Es interesante constatar que mientras el presentador usaba el látigo, la presentadora Alba Florejachs, obedeciendo el brillante guión, representaba el revolucionario papel de la chica tonta y patizamba. Desde los tiempos de Lina Morgan no se recordaban en televisión acotaciones tan burbujeantes.

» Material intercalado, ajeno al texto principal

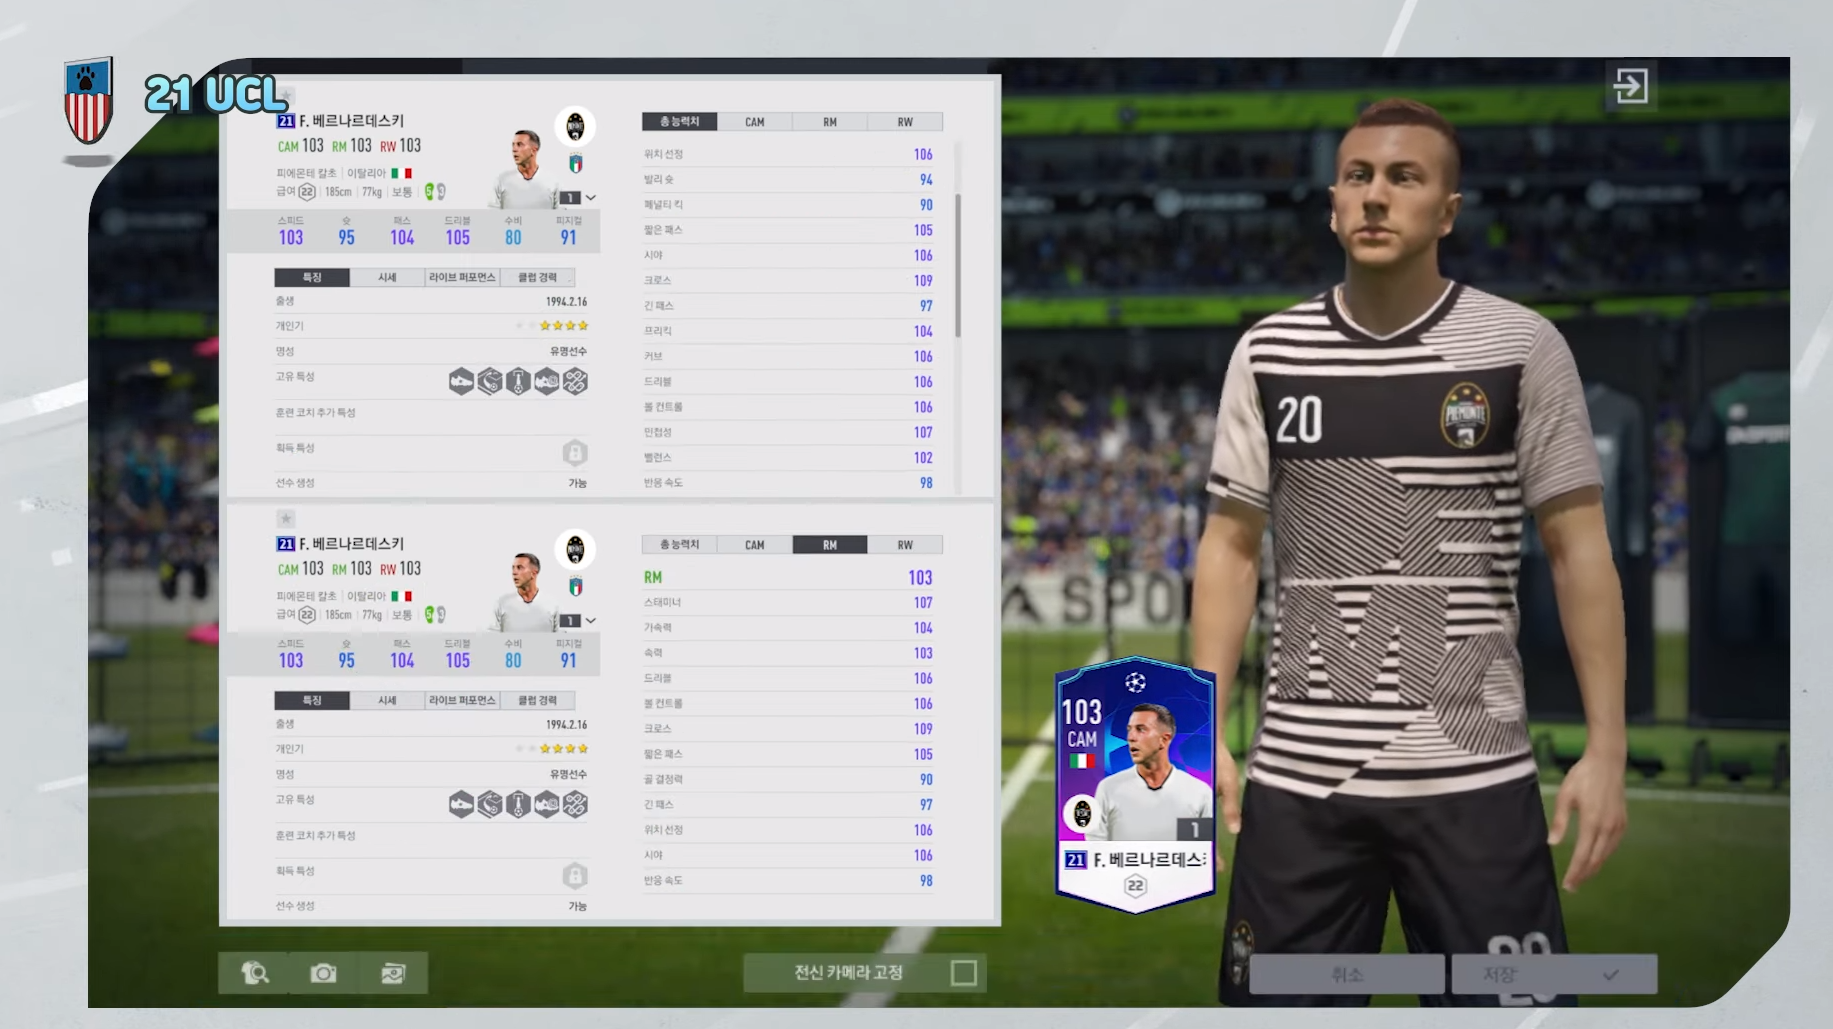Open enhancement level dropdown in first player panel
Screen dimensions: 1833x1029
pos(578,198)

No fue, ciertamente, el guión de la gala del cine, el peor que hemos aguantado durante los largos años en que un ejército de graciosos ha conquistado el medio audiovisual. Desde que la posmodernidad se adueñó de la cultura oficial, la risa se ha convertido en el único norte; y buscarla, en el objetivo mediático más preciado. Buscando la risa de las audiencias, una legión de humoristas, payasos, imitadores y limitados contadores de chistes impuso un relativismo gallináceo: había que burlarse de todo lo que alguien pudiera considerar serio. El poder de los humoristas es enorme, paralelo a su escasa exigencia. Suscitar la risa o la sonrisa no es fácil: hay que tener talento, ingenio, lucidez; y hay que trabajar mucho. Por fortuna para esta legión de humoristas, existe una forma muy fácil y resultona de humor. Una forma que los niños descubren desde la más tierna infancia: la humillación. Burlarse de los defectos físicos del compañero, de sus debilidades y flaquezas, de sus fracasos y problemas es el más viejo deporte escolar: aprovechar un contexto favorable para degradar en público a algo o a alguien que está en posición de debilidad.

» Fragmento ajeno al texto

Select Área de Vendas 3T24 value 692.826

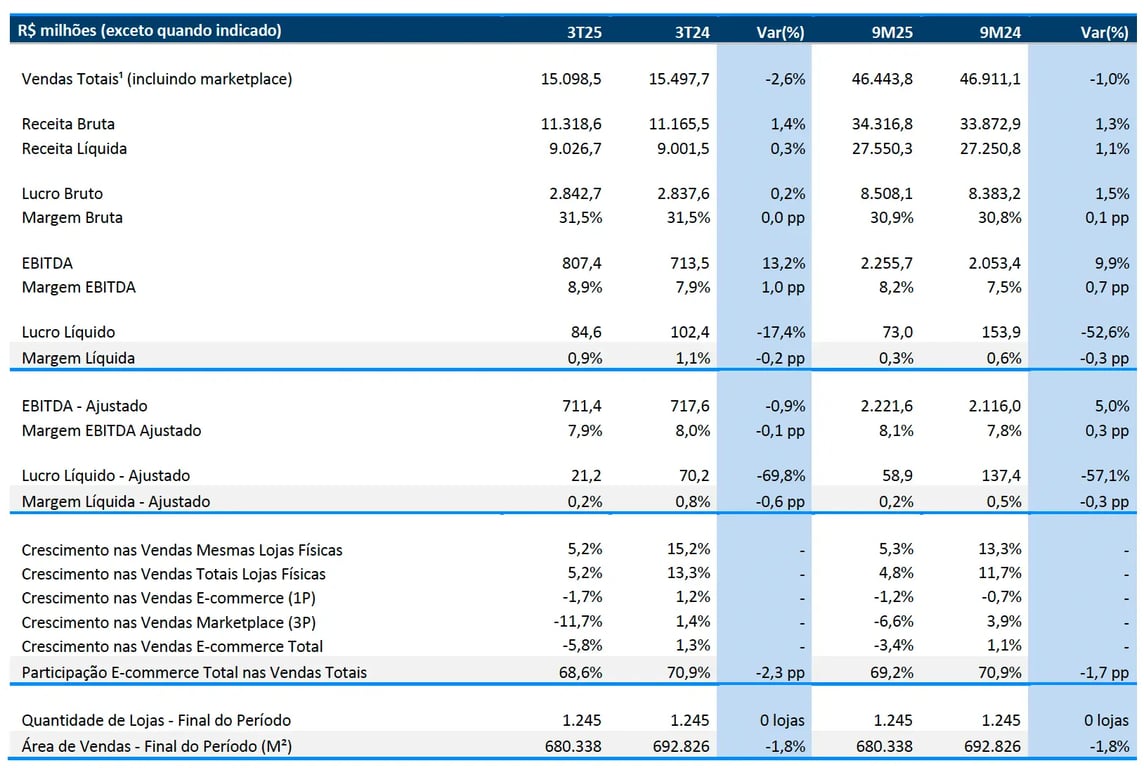pyautogui.click(x=680, y=746)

En realidad, existen dos tipos de chistes sobre negros, políticos, gais, gordos, moros, judíos, catalanes o andaluces: los chistes que buscan la risotada de un populacho que se complace en la humillación del diferente; y los chistes que permiten a las citadas minorías liberarse de sus propios complejos. Por desgracia, el segundo humor, liberador y autocrítico, es excepcional (Woody Allen, en la senda de la formidable tradición judía del humor autoparódico, es quizás el más conspicuo representante de la broma liberadora: el judío que se burla de las neurosis judías, el hipocondriaco que se burla de la hipocondría, el psicoa- nalizado que se burla del psicoanálisis).

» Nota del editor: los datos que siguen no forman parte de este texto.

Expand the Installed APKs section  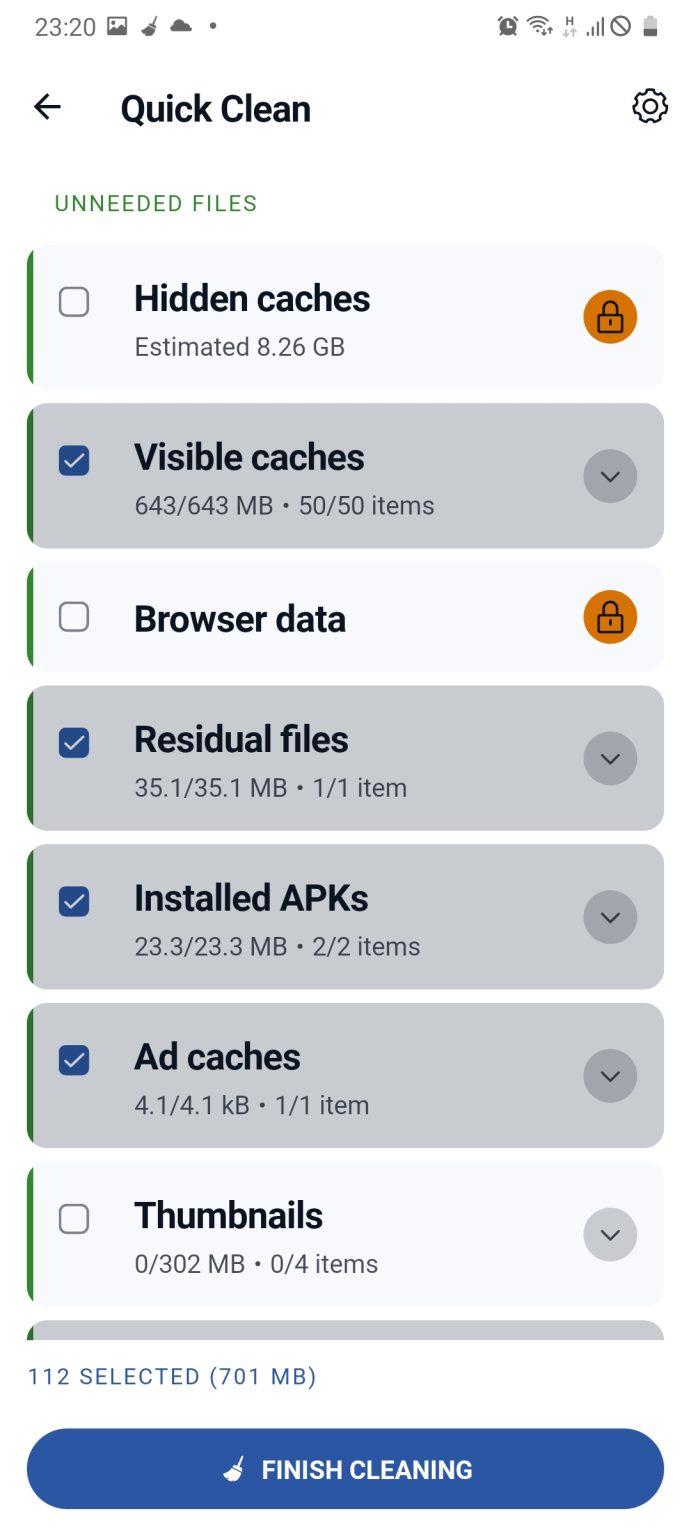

En cambio el humor obligatorio que predomina en nuestros medios, este humor antipolítico en el que se confunden las risas despreocupadas, las progres y las populistas, ¿es inquietante para el poder? ¿Abre las puertas de la inteligencia crítica? ¿Pone patas arriba las verdades imperantes? En realidad, no se atreve con los poderes económicos: solo cuestiona a los poderes secundarios. Se mete con los políticos, que pintan cada vez menos; con la religión, que se bate en retirada; o con los llamados “famosos”, excrecencias del circo mediático, monigotes alzados para ser posteriormente escarnecidos.
En otra ocasión me referí a la famosa novela de Umberto Eco, cuyo tema es el humor. El monje Adso de Melk narra los “horribles hechos” acaecidos en un monasterio que visitó en su juventud acompañando a su maestro Guillermo de Baskerville. Cada día aparece un nuevo cadáver en el monasterio, que sugiere un nuevo móvil. Después de truculentos episodios relacionados con el papado, la homosexualidad, la inquisición y las herejías, Fray Guillermo deduce que los muertos están relacionados con un libro de lectura prohibida: un tratado sobre el humor atribuido a Aristóteles, que forma parte de la biblioteca del monasterio. Al final de la novela, el descubridor y el asesino entablan un formidable debate. Guillermo defiende el humor como instrumento de la inteligencia liberadora, pero el bibliotecario justifica sus asesinatos: debe proteger a la Verdad de la corrosión del humor. La risa –afirma– es inocua en boca del pueblo inculto: “En la fiesta de los tontos, también el diablo parece pobre y tonto, y, por lo tanto, controlable”. Pero si enseña a “liberarse del miedo al diablo”, entonces la risa “es un acto de sabiduría”.
Es pertinente preguntarse qué tipo de liberación hemos conseguido en nuestra sociedad bajo el imperio de la risa. Mientras nos burlamos del pobre diablo de la política, retratado siempre como un tonto, los poderes económicos permanecían a salvo, intocados. El humorismo audiovisual nos ha acostumbrado a fáciles risas y ahora, cuando necesitaríamos perder de verdad miedo al gran Dios de la economía, temblamos de miedo. Curiosamente, el que más llora es el humorista. Es intocable.